For those of you that lease property to hunt on, what do you typically expect to pay? This would be for a 400 acre ranch in coryell county. Not a lot of larger deer but plenty of hogs.
tamc93 said:
To be helpful - typical questions:
Year around
How many hunters
Family / guest policy
House
Any utilities
COSCAG67 said:
For those of you that lease property to hunt on, what do you typically expect to pay? This would be for a 400 acre ranch in coryell county. Not a lot of larger deer but plenty of hogs.
My statement was in regards to leases 500 acres and less mostly. As other people stated above, you can expect to pay in the $20-$30 per acre price for a good small hill country lease. When talking about price per acre, most people would say that is totally outrageous.Russ79 said:
I disagree with 44mAG that price per acre is irrelevant, that price per gun is more important. Price per gun is only relevant to the individual that is paying their membership. Land owners generally don't care to get involved in finding individual hunters- rather lease the whole acreage and let that person find the hunters. Now they might provide input on the max number of folks he wants hunting it. Price per hunter is determined by total dollars divided by number of hunters. On any leased property, some would rather pay more to have fewer hunters which drives the price up per hunter. Take 2-1000 acre tracts that each cost $20/acre to lease. Depending on where the tracts are located, one lease might only have two hunters at $10,000 each and one lease might have four hunters at $5,000 each. If that same tract is in east Texas there might be 10 hunters at $1,000 each.
My advice in this instance would be this. It's really hard to even get a chance to lease a place to hunt these days. Everyone is looking and most of the time you have to know someone in order to get an invite to an open place/spot. If you think you will have no trouble finding another option, then just do what you think is best given your financial situation.COSCAG67 said:
Let's say numbers (I assume you mean deer) are on the low end, how would that change things? There's deer but I don't think it's anything crazy.

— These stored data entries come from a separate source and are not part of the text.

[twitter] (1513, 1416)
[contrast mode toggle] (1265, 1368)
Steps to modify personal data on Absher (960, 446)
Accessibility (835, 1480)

In that case ignore my data point. I have a stupid good deal. If you have deer and habitat that holds them, you can certainly have a few hunters paying 2500 - 3000 per gun. If you have things like tanks or a creek with fish, a good camp site with water and power, and can give year-round access, you can probably get a bit more.COSCAG67 said:
I'm on the other end of it. My uncle was leasing the place out to his buddies but things have changed and I'm trying to get the revenue up to cover taxes etc. I just want it leased at market rate, whatever that is.